Cutbacks are a fact in today's Air Force, and one that everyone is going to feel in the next year or so, according to the general. 

"We've gotten through the initial, painful part of the downsizing," Gen. Moseley said, "but we still have a ways to go to get to the 'magic number' of 316,000." Doing more with less is a reality that is sometimes hard to swallow, he added, but it is necessary to free up the money for improved and newer hardware and war-fighting equipment.

The general spent the better part of three days in San Angelo, where he was invited to be this year's guest speaker at the San Angelo Aggie Muster. Gen.

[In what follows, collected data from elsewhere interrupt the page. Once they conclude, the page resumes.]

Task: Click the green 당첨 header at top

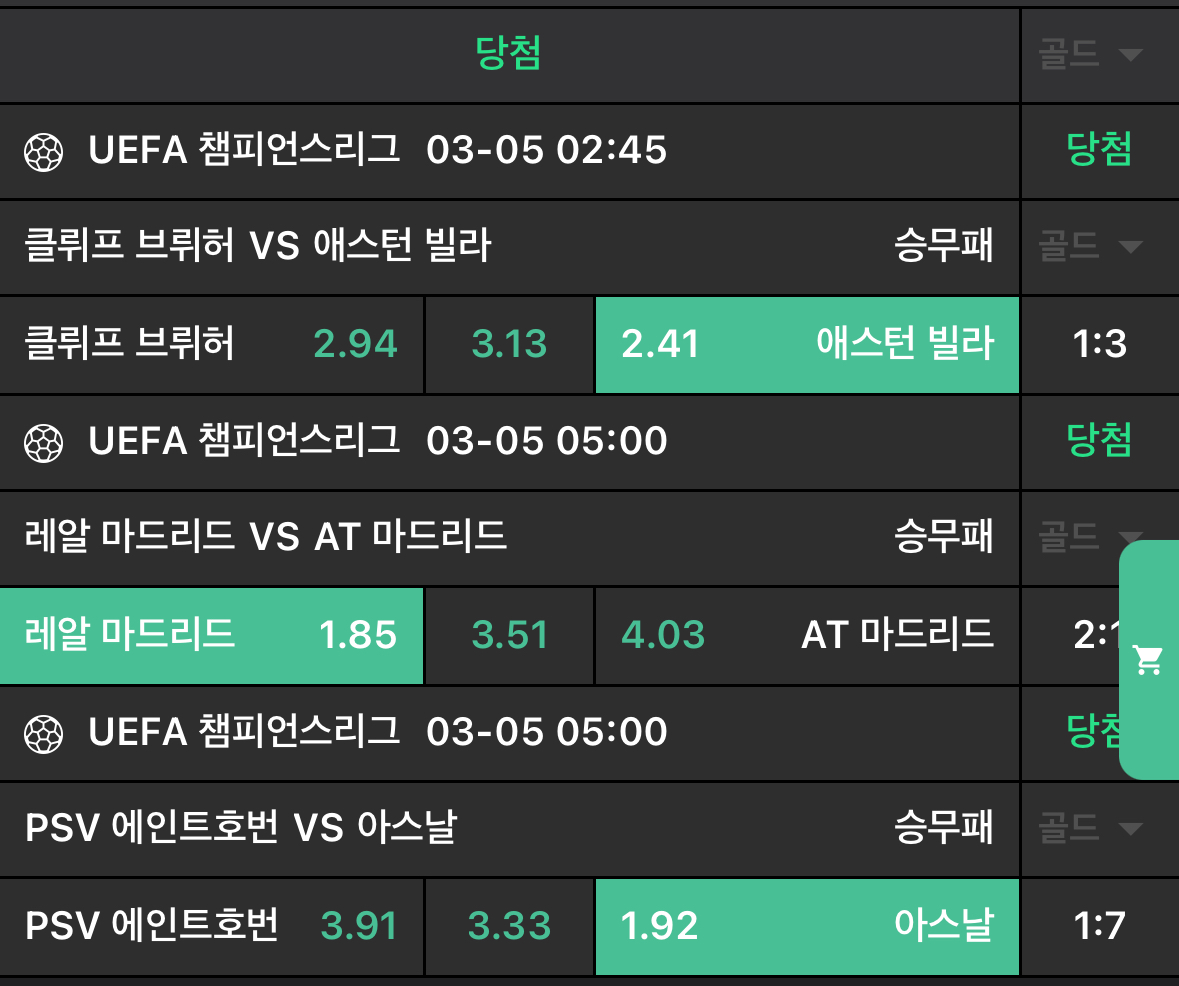Action: click(x=509, y=55)
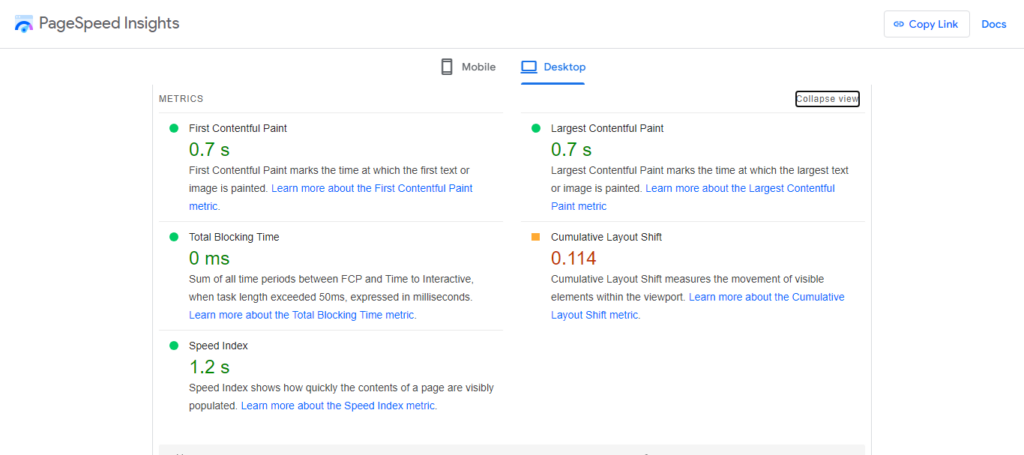The image size is (1024, 455).
Task: Open the Docs link
Action: coord(993,24)
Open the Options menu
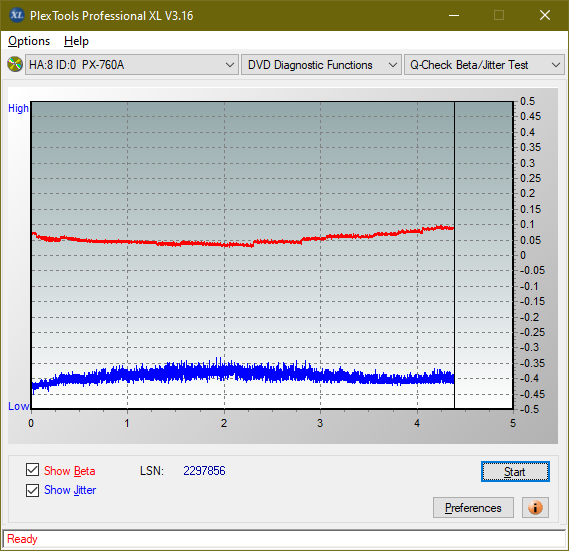This screenshot has width=569, height=551. pyautogui.click(x=29, y=41)
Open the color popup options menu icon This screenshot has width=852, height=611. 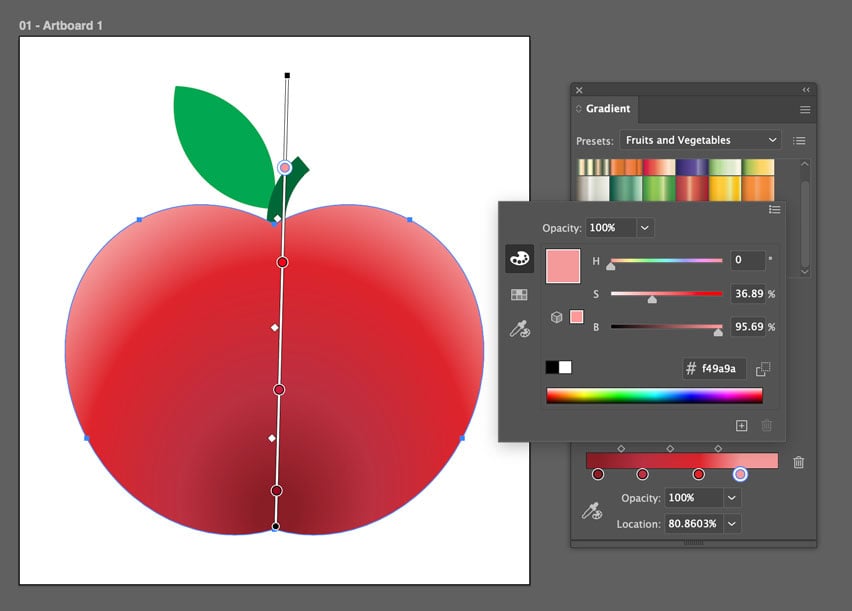click(774, 209)

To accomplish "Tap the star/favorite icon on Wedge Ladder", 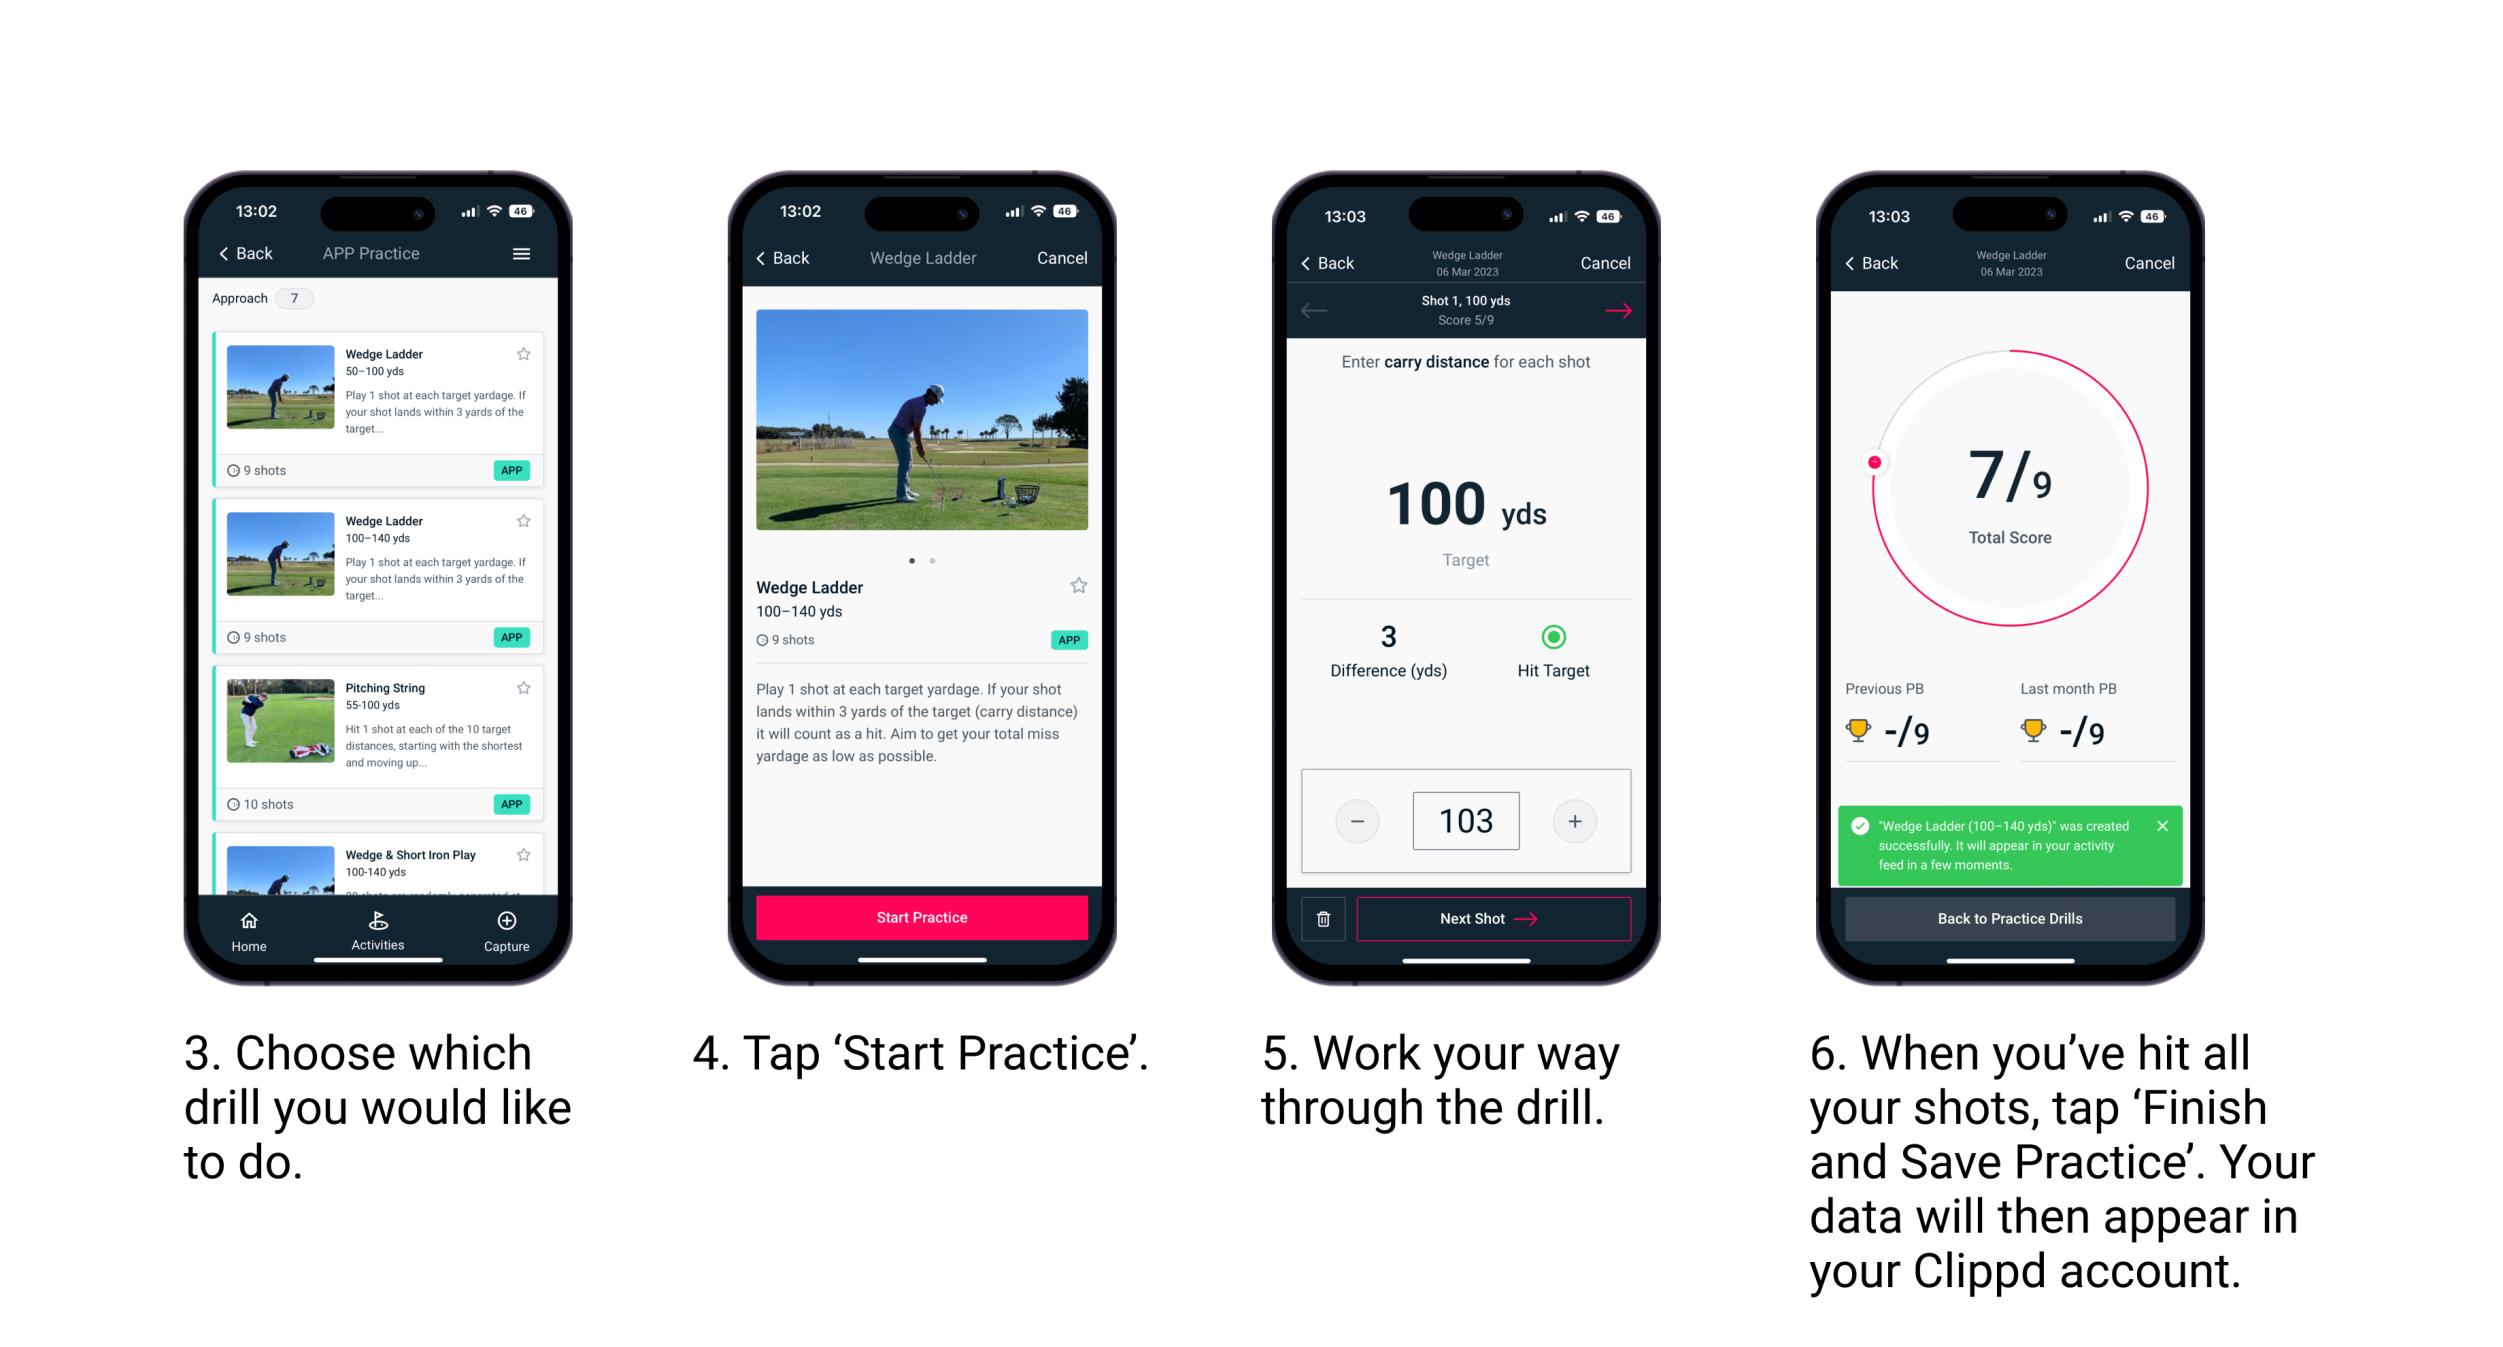I will click(x=527, y=352).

Moseley is a Texas native and a 1971 Texas A&M graduate, and was inducted into the Texas A&M Corps of Cadets Hall of Honor in 2005.

Aggie Muster is an annual, traditional ceremony held each year by graduates of Texas A&M to honor alumni who have fallen since the previous year's remembrance ceremony. According to the Texas A&M website, "Muster is a time to look to the past, present and future...not only to grieve but to reflect and to celebrate the lives that connect us to one another."

Looking to the past, present and future might well describe the contents of Gen. Moseley's speeches at Goodfellow. From the war-fighting ethos of the Doolittle Raiders to the challenges facing the Air Force in the Global War on Terror, Gen. Moseley finished with a look toward the future.

"We will be in this global war on terror for a long time," the general said. "Our job is to defend our country in air, space and cyberspace. Our job is to be out there on the edge of civilization with planes and missiles," he added. "Our job is to fly, fight and win."